TASK PROMPT
Repeat the records verbatim, from the line that contains "The width and" through the line that contains "Action: tap(145, 45)", both lines included, without the pictures.

# START OF RECORDS TO PROCESS

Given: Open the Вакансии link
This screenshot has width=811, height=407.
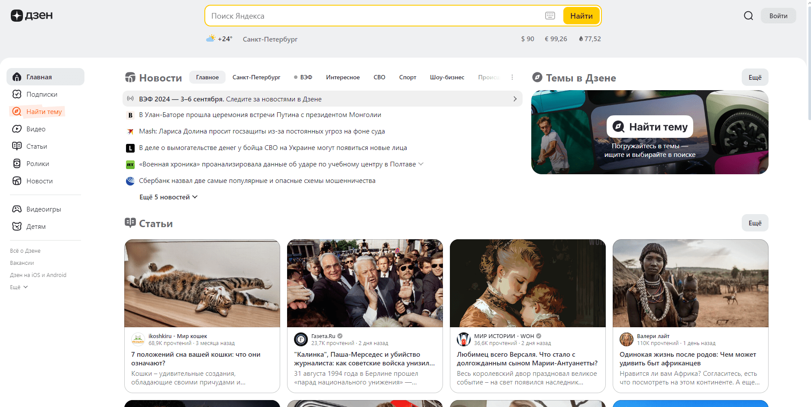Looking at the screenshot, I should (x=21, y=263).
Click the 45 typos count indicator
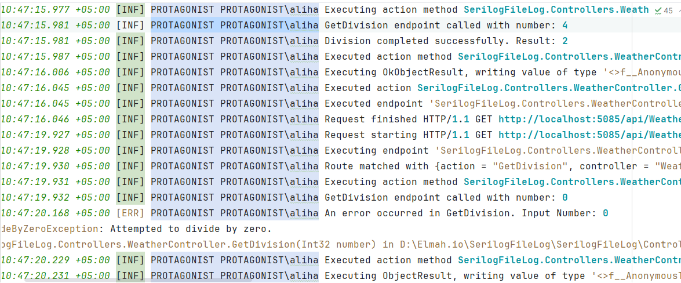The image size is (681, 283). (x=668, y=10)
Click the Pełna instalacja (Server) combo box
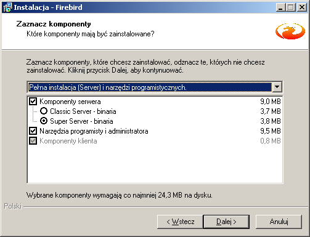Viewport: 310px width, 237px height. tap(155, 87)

# END OF RECORDS TO PROCESS
# START OF RECORDS TO PROCESS

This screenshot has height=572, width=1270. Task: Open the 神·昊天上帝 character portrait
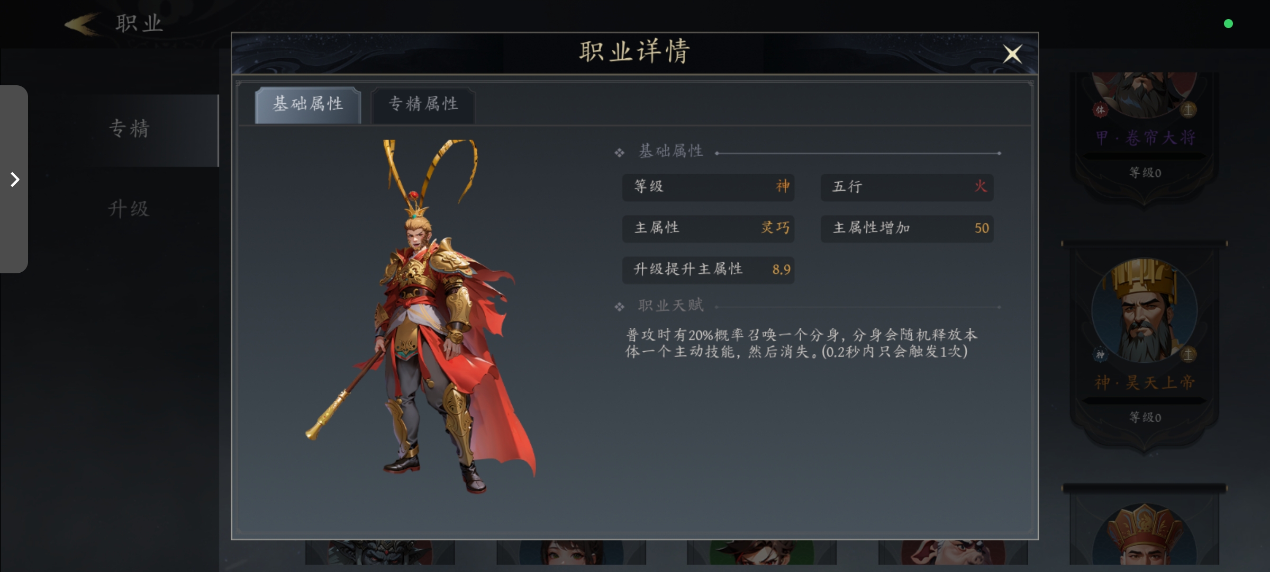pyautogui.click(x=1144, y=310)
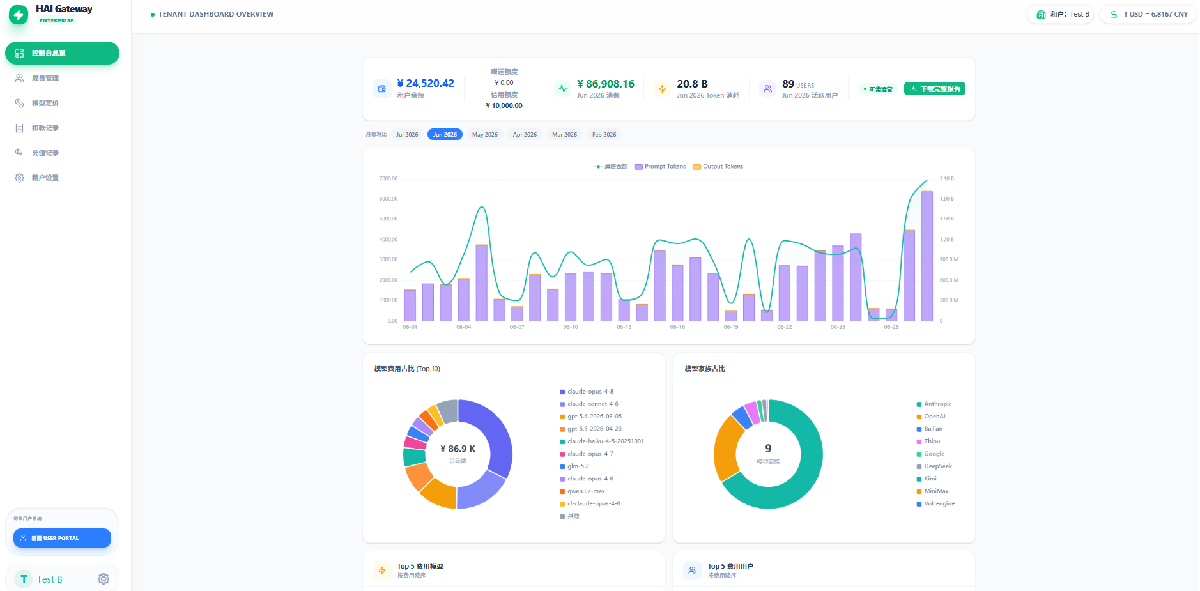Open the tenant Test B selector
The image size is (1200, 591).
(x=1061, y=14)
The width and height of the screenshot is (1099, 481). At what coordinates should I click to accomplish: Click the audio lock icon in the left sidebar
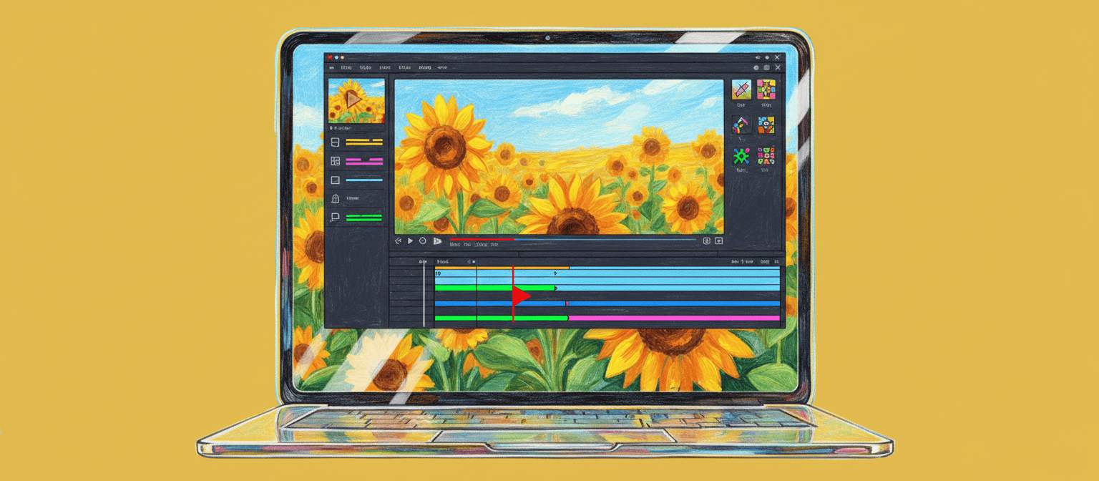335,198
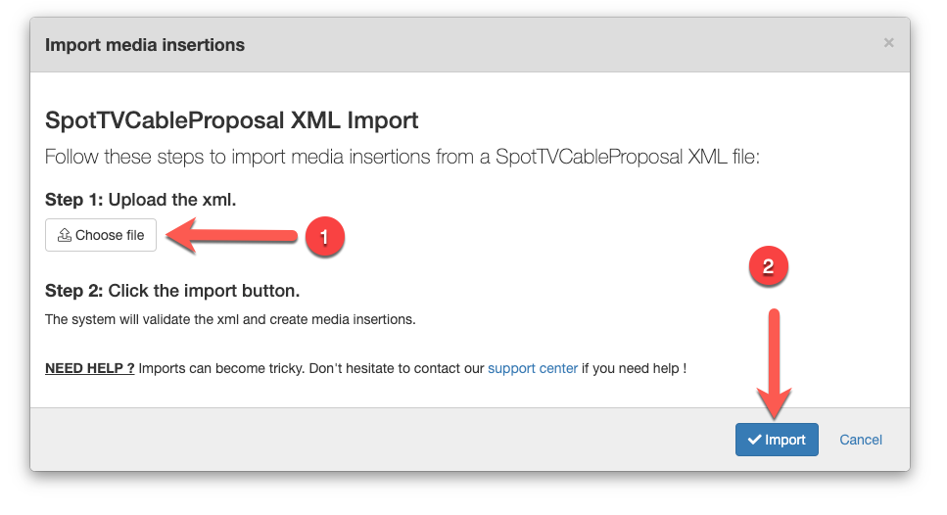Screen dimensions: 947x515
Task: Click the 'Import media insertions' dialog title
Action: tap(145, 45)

# END OF RECORDS TO PROCESS

EXERCISE ANSWER
The width and height of the screenshot is (1099, 481). At what coordinates should I click to accomplish: Click the audio lock icon in the left sidebar
335,198
Screen dimensions: 947x515
Task: Click the 'Import media insertions' dialog title
Action: tap(145, 45)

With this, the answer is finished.